[[ PROVIDED DATA, beginning ]]
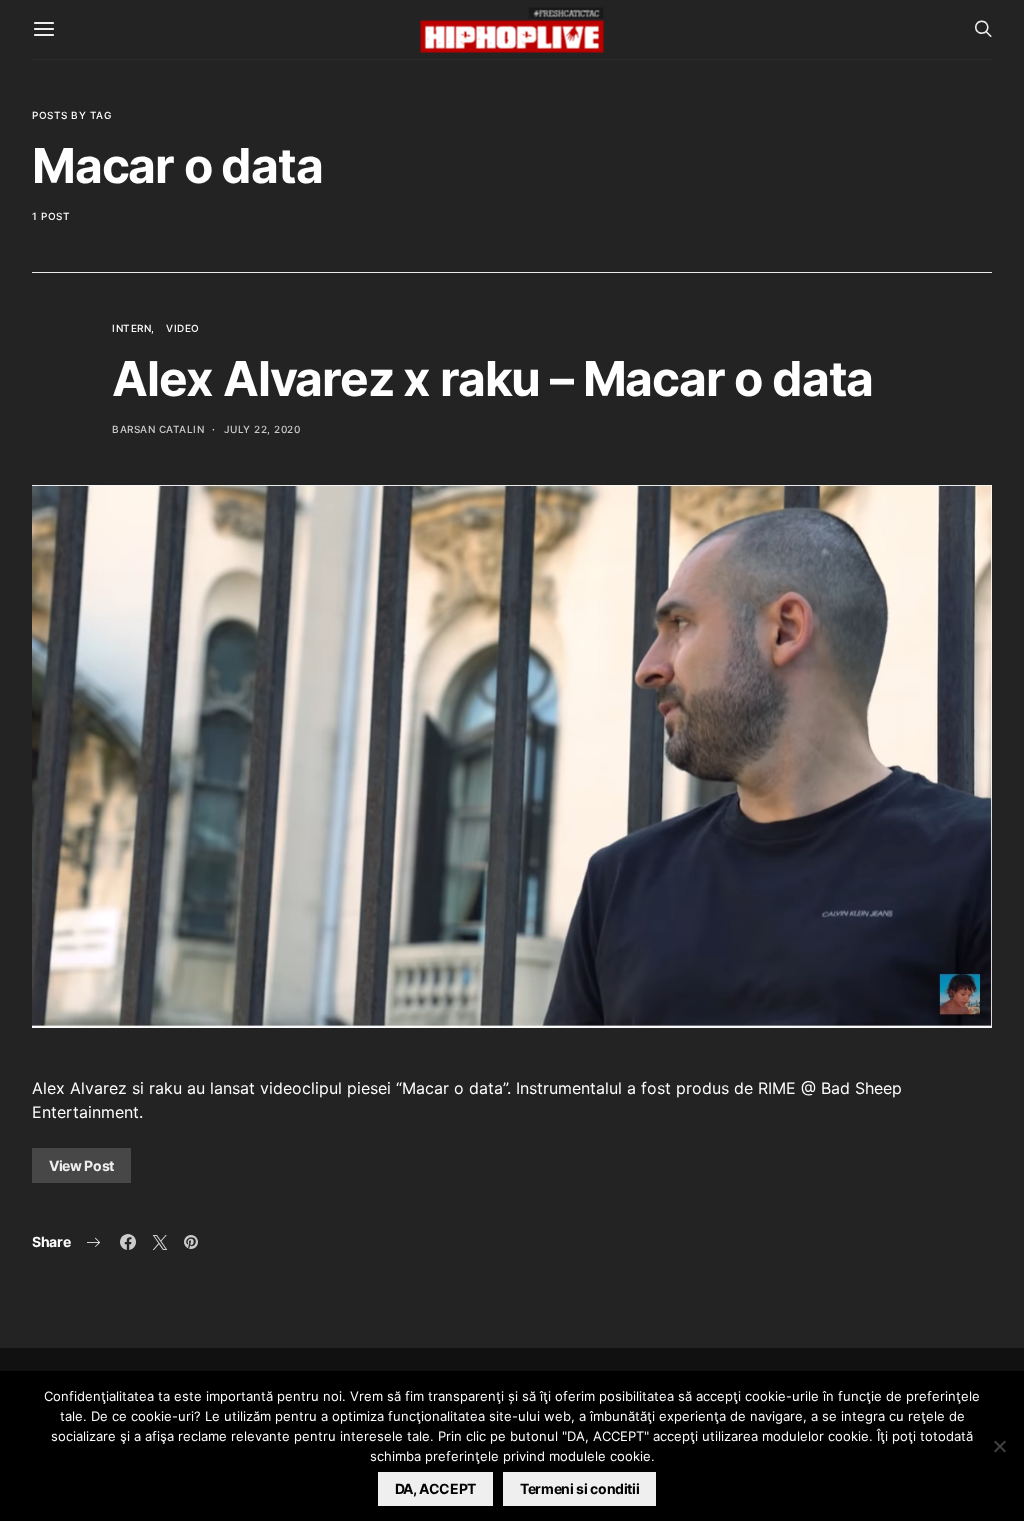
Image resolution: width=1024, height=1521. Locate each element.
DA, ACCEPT (436, 1488)
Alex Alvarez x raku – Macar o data (492, 378)
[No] (999, 1446)
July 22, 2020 (262, 429)
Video (183, 328)
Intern (131, 328)
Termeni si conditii (579, 1488)
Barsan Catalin (158, 429)
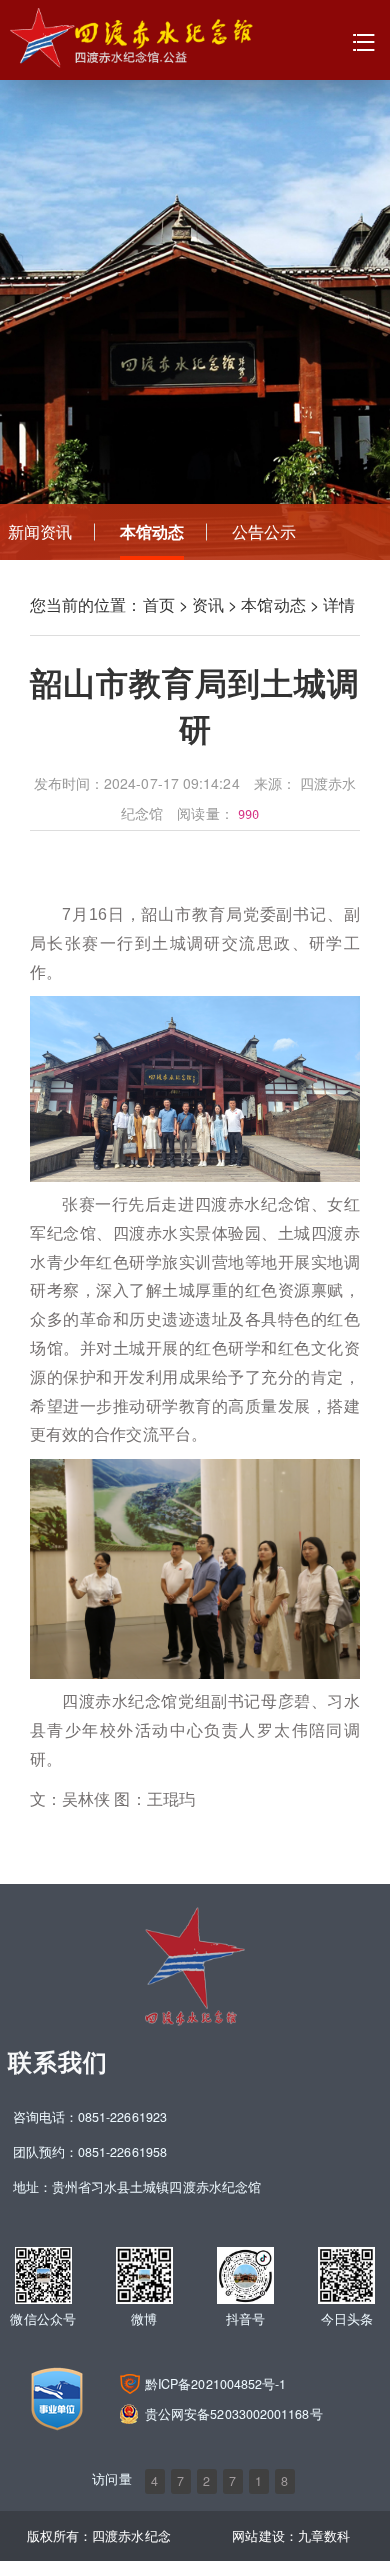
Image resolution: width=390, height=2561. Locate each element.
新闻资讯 (40, 531)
[[ PROVIDED DATA, end ]]
--- YOUR INSTRUCTIONS ---
Please set down, exactly and with nothing added, the lines from the line with "July 22, 2020 (262, 429)" to the end of the entries above, omitting pictures.

--- EXERCISE SOLUTION ---
July 22, 2020 (262, 429)
Video (183, 328)
Intern (131, 328)
Termeni si conditii (579, 1488)
Barsan Catalin (158, 429)
Image resolution: width=390, height=2561. Locate each element.
新闻资讯 (40, 531)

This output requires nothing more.